* Qué debe hacer
Reescriba en forma de lista el párrafo del fragmento sobre el cine de Ildikó Enyedi que comienza con «Carl Gustav Jung planteó», conservando sus datos principales.

* Fragmento citado
________________________________________
Carl Gustav Jung planteó en su día la existencia de un inconsciente colectivo. Una suerte de raíz subterránea que nos conecta, una base compartida de la que no somos conscientes. Una teoría que tiene un cariz mágico, pero a la que Jung llegó a través de métodos científicos. Empezamos hablando de Jung, no solo porque esté entre las lecturas predilectas de Ildikó Enyedi, sino porque de alguna manera esa extraña mezcla entre psicología y espiritualidad conecta con las películas de la cineasta húngara, que aunque presenten hechos sobrenaturales, están más allá del misticismo y la fantasía para colocarse en un lugar propio gracias al peculiar uso que hace de las herramientas del cine. Su universo plantea una relación natural entre elementos en apariencia opuestos, en un fluir natural: como la vida y la muerte, que aunque puedan parecer dos polos alejados, están indisolublemente unidos. Es así como en su cine se dan la mano la magia y la filosofía, la autodeterminación y el destino, la luz y la sombra, la realidad consciente y los sueños, el cuerpo y el espíritu. Dualidades que se rinden ante la naturalidad con la que representa ante nuestros ojos lo inimaginable.
________________________________________
Registros
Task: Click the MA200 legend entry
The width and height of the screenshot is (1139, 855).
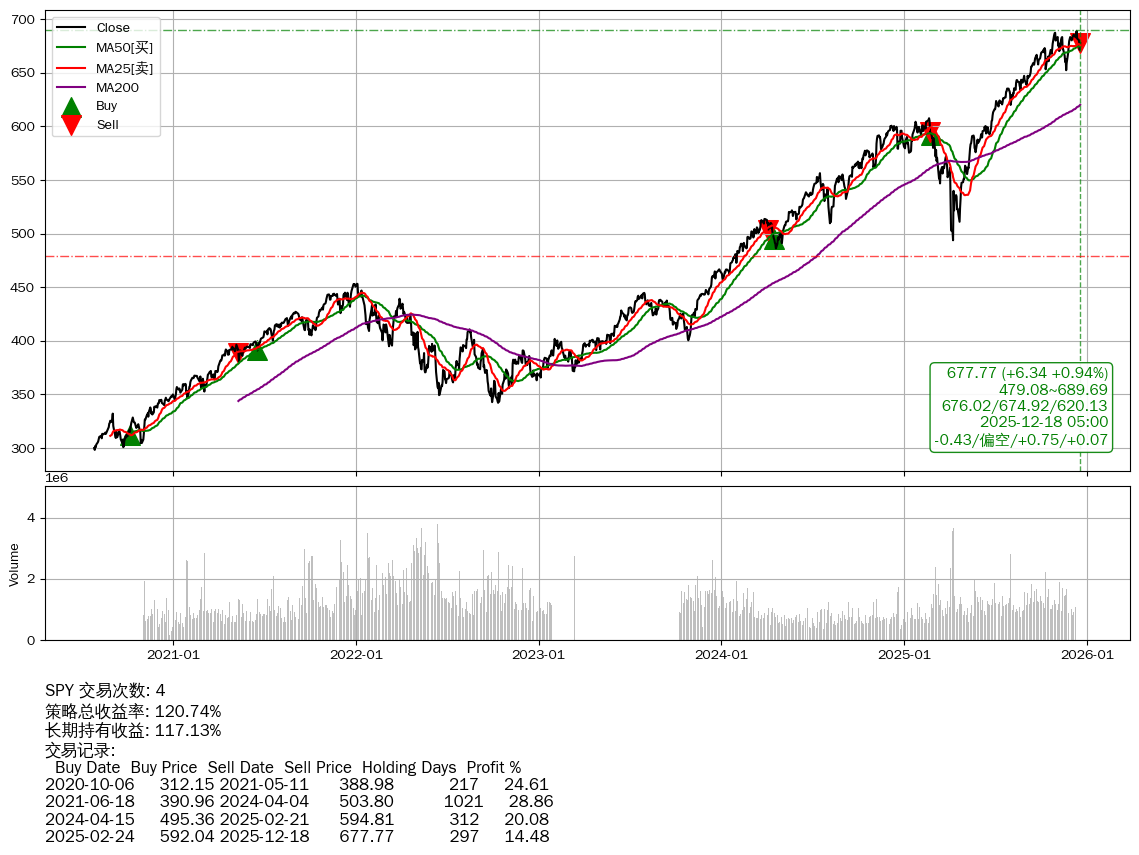Action: [117, 87]

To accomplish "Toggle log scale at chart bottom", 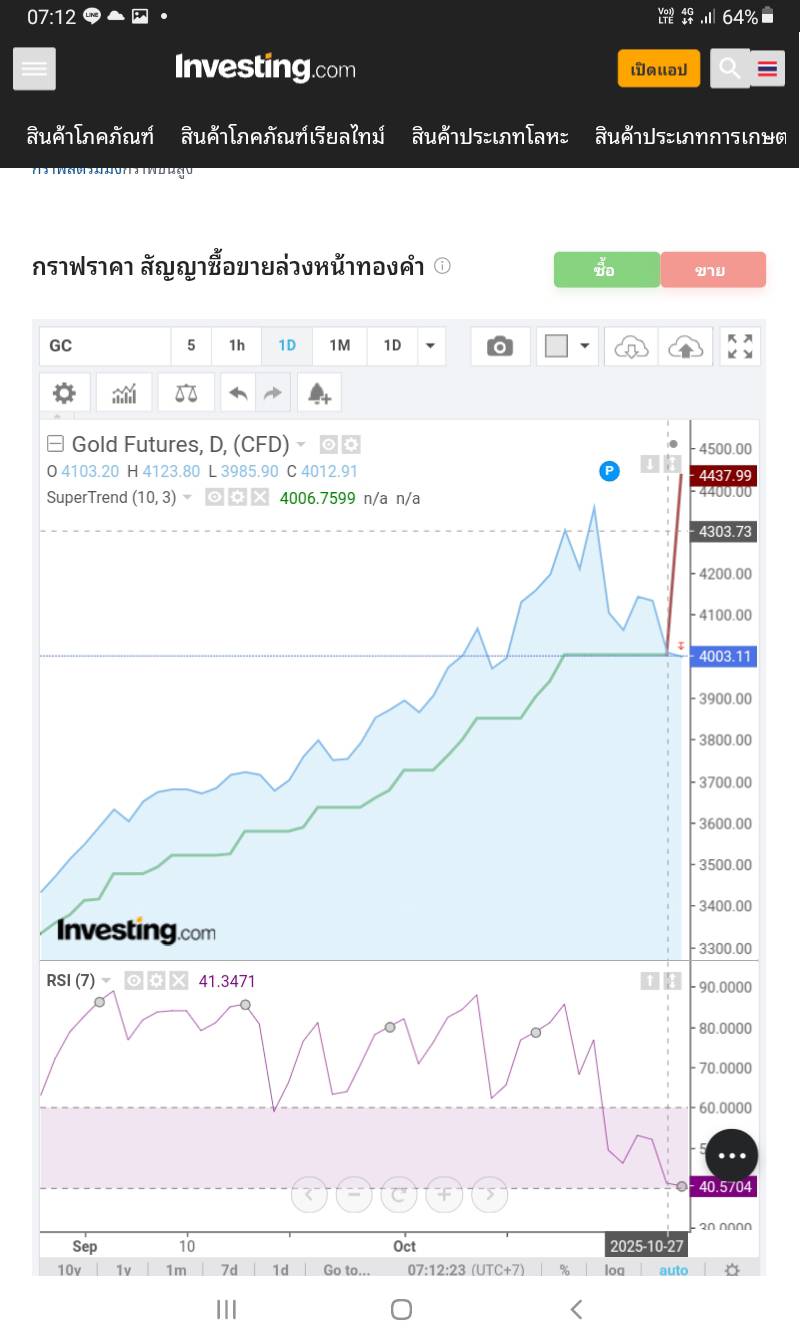I will pyautogui.click(x=614, y=1270).
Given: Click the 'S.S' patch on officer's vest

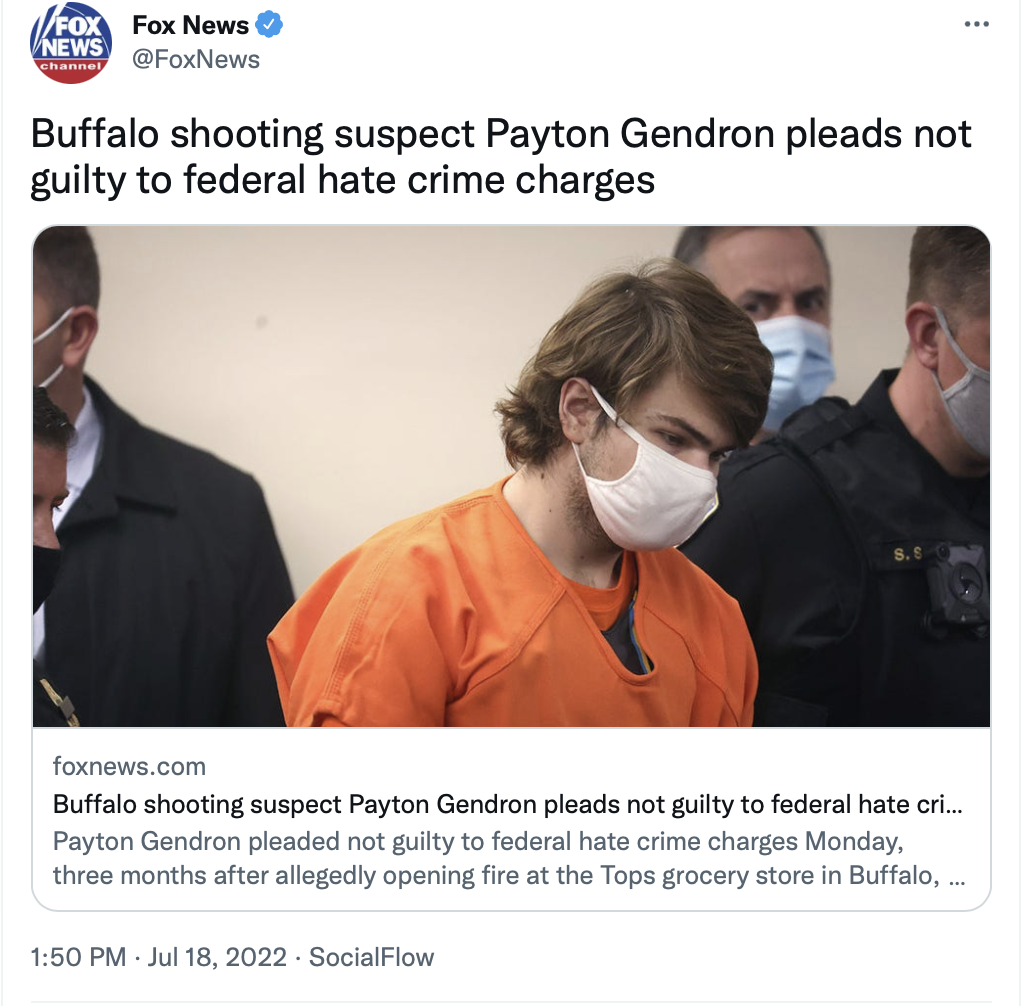Looking at the screenshot, I should point(908,554).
________________________________________
* Solución propuesta
- Carl Gustav Jung propuso la existencia de un inconsciente colectivo, una base compartida de la que no somos conscientes. Llegó a esta teoría, de cariz mágico, mediante métodos científicos.
- Jung figura entre las lecturas predilectas de la cineasta húngara Ildikó Enyedi.
- Su mezcla de psicología y espiritualidad conecta con las películas de Enyedi. Aunque estas presentan hechos sobrenaturales, van más allá del misticismo y la fantasía gracias a su peculiar uso de las herramientas del cine.
- Su universo une con naturalidad elementos en apariencia opuestos, como la vida y la muerte.
- En su cine se dan la mano la magia y la filosofía, la autodeterminación y el destino, la luz y la sombra, la realidad consciente y los sueños, y el cuerpo y el espíritu.
- Estas dualidades ceden ante la naturalidad con que representa lo inimaginable.